One scenario investigated by European researchers was a road-tunnel fire. With fixed communications destroyed and the tunnel full of smoke, emergency crews would normally struggle to locate the seat of the blaze and people trapped in the tunnel.
Wireless sensors could cut through the chaos by providing the incident control room with information on visibility, temperatures and the positions of vehicles and people. Firefighters inside the tunnel could then receive maps and instructions through handheld terminals or helmet-mounted displays.
For this vision to become reality, however, mobile devices have to be capable of forming self-organising wireless networks spanning a wide variety of communications technologies.
Developing software tools to make this possible was the task of the EU-funded RUNES (reconfigurable ubiquitous networked embedded systems) project.
Ad hoc mobile networks are different from the wireless computer networks in homes and offices.
Dr Lesley Hanna, a consultant and dissemination manager for RUNES, pointed out that without a human administrator, an ad hoc network must assemble itself from any devices that happen to be nearby and adapt as devices move in and out of wireless range.
Where office networks use powerful computers with separate routers, the building blocks of ad hoc mobile networks are low-power devices that must do their own wireless routing, forwarding signals from other devices that would otherwise be out of radio range.
A typical network could contain tens or even hundreds of embedded systems, ranging from handheld computers to motes: tiny units each equipped with a sensor, a microcontroller and a radio that can be scattered around an area to be monitored.
Other devices could be mounted at fixed points, carried by robots or worn as smart clothing or body area networks.
Wireless standards are not the issue: most mobile devices use common protocols, such as GSM, Wi-Fi, Bluetooth and ZigBee. The real challenge, according to Hanna, is to build self-managing networks that work reliably on a large scale, with a variety of operating systems and low power consumption.
The EU-funded RUNES sets out to create middleware, software that could bridge the gap between the operating systems used by the mobile sensor nodes and high-level applications that make use of data from the sensors.
The software was made to be modular and flexible, so as to allow programmers to create applications without having to know much about the detailed working of the network devices supplying the data.
This also makes it easy to incorporate new kinds of mobile device, and to re-use applications.
Interoperability was another challenge, partly because embedded systems are so varied. At one end of the spectrum are powerful environments, such as Java, while at the other are simple systems designed for wireless sensors. For devices with small memories, RUNES developed middleware modules that can be uploaded, used to carry out specific tasks and then overwritten.

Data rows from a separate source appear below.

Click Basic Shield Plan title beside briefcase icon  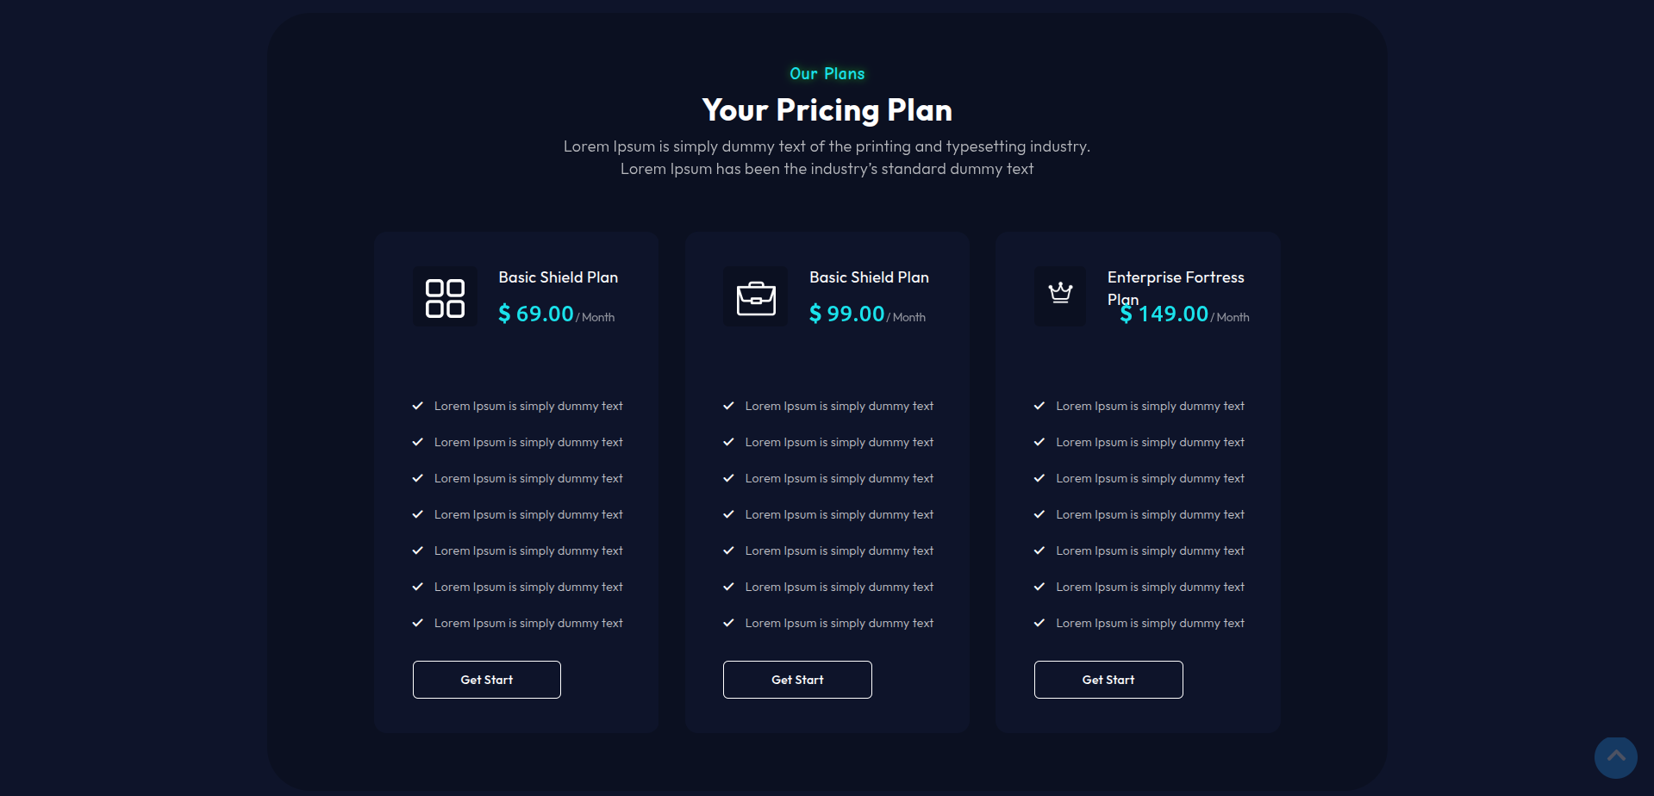869,277

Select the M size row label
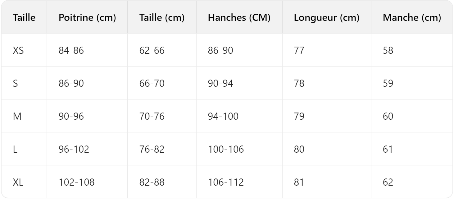pyautogui.click(x=16, y=117)
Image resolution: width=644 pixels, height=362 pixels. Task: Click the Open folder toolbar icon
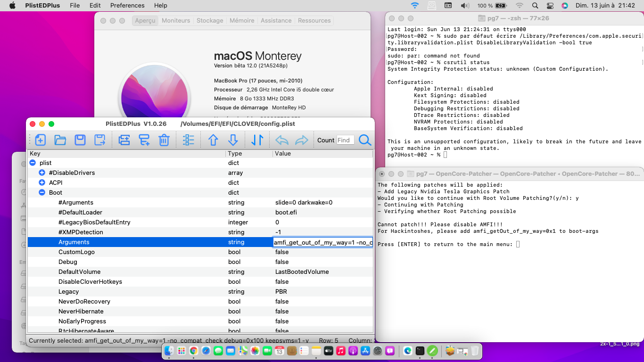click(60, 140)
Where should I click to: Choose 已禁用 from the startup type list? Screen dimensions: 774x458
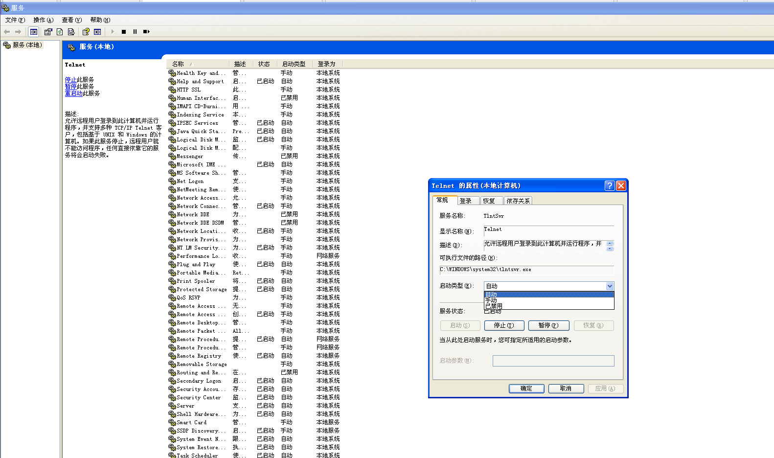(x=494, y=306)

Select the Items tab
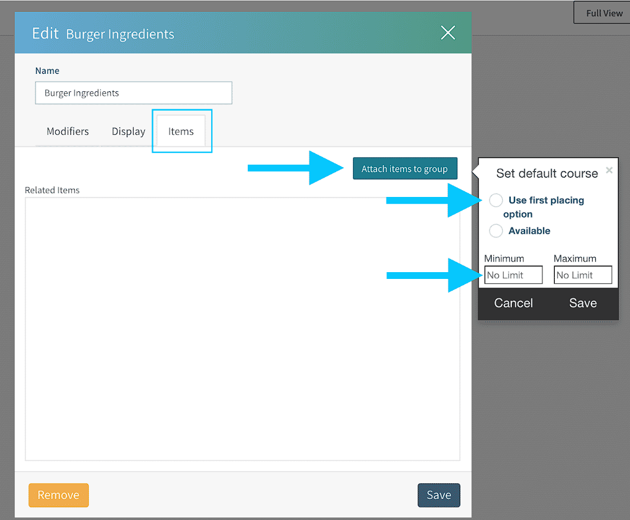[181, 132]

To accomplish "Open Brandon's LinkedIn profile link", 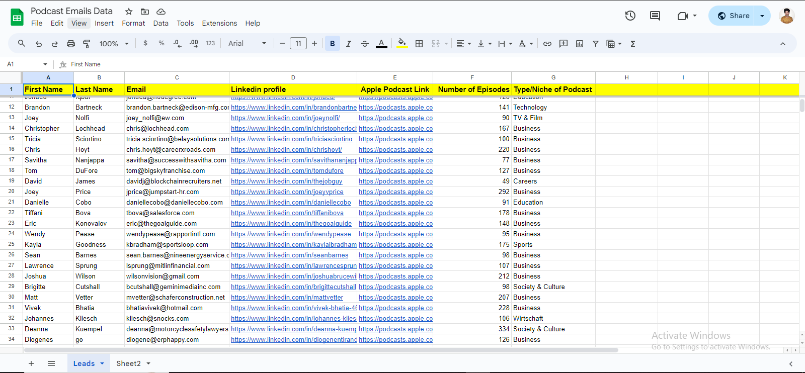I will 293,107.
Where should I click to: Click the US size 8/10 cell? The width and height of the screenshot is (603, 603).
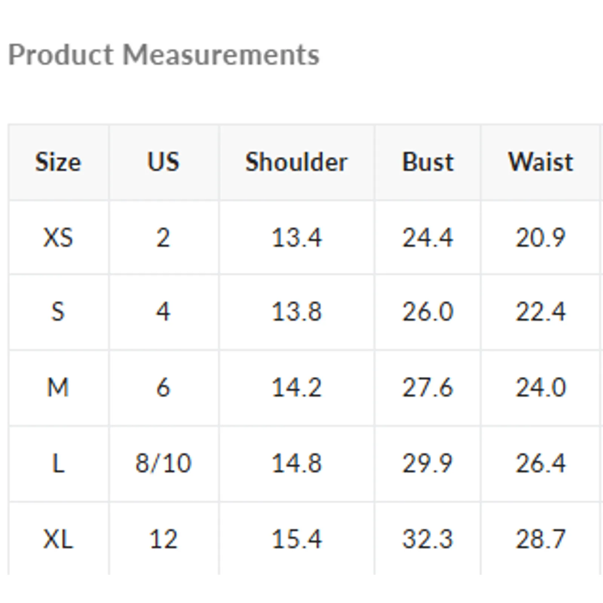tap(163, 463)
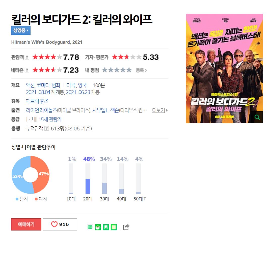Open the 상영중 now-showing badge
Image resolution: width=271 pixels, height=254 pixels.
(21, 31)
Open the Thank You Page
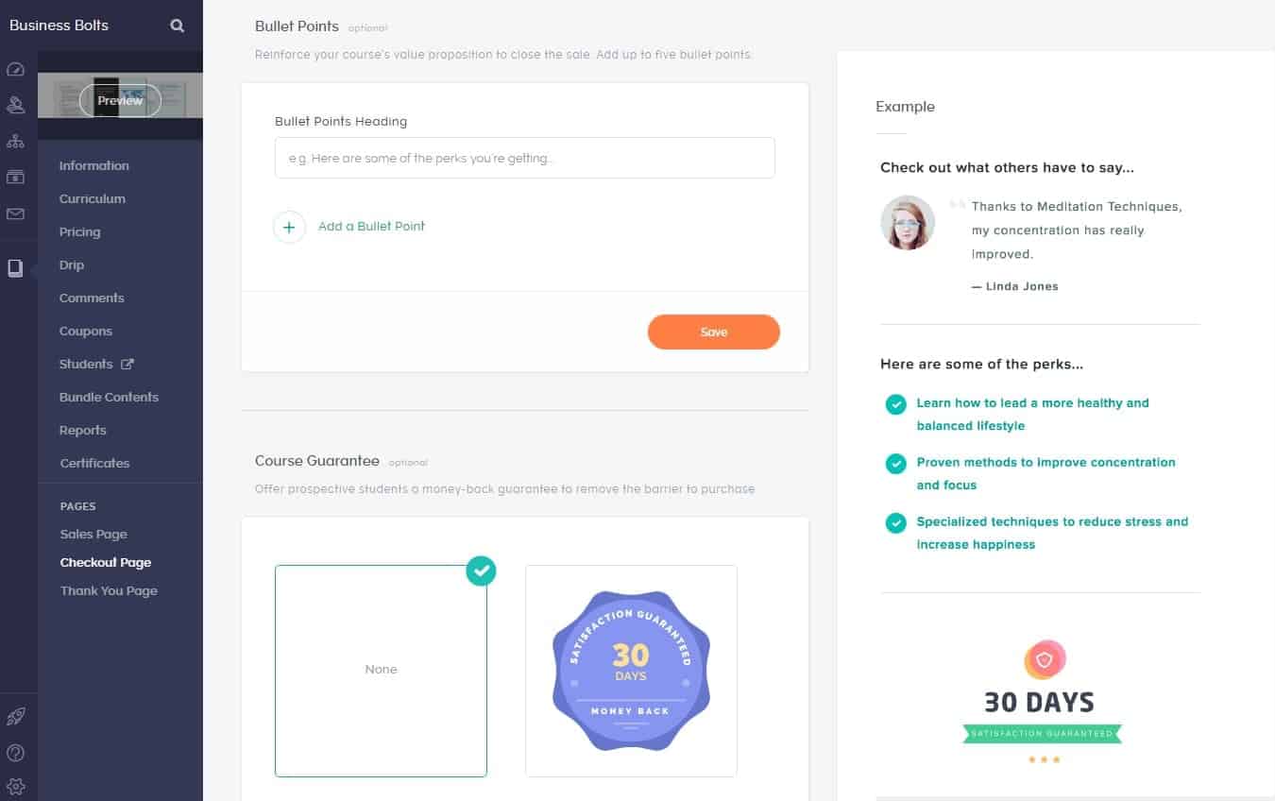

Project partners also worked on an operating system and a simulator. Contiki is an open-source operating system designed for networked, embedded systems with small amounts of memory.
Simics, a simulator allowing large networks to be tested in ways that are impractical with real hardware, is commercially available from project partner Virtutech.
The tunnel-fire scenario was valuable in demonstrating what networks of this kind can achieve. Using real sensor nodes, routers, gateways and robots developed during the project, a demonstration set-up showed how, for instance, a robot router can manoeuvre itself to cover a gap in the network’s wireless coverage.
“A lot of people have been looking at embedded systems networking, but so far there has been a reluctance to take the plunge commercially,” says Hanna.
“RUNES’ open-source model is an excellent way to stimulate progress, and it should generate plenty of consultancy work for the academic partners.”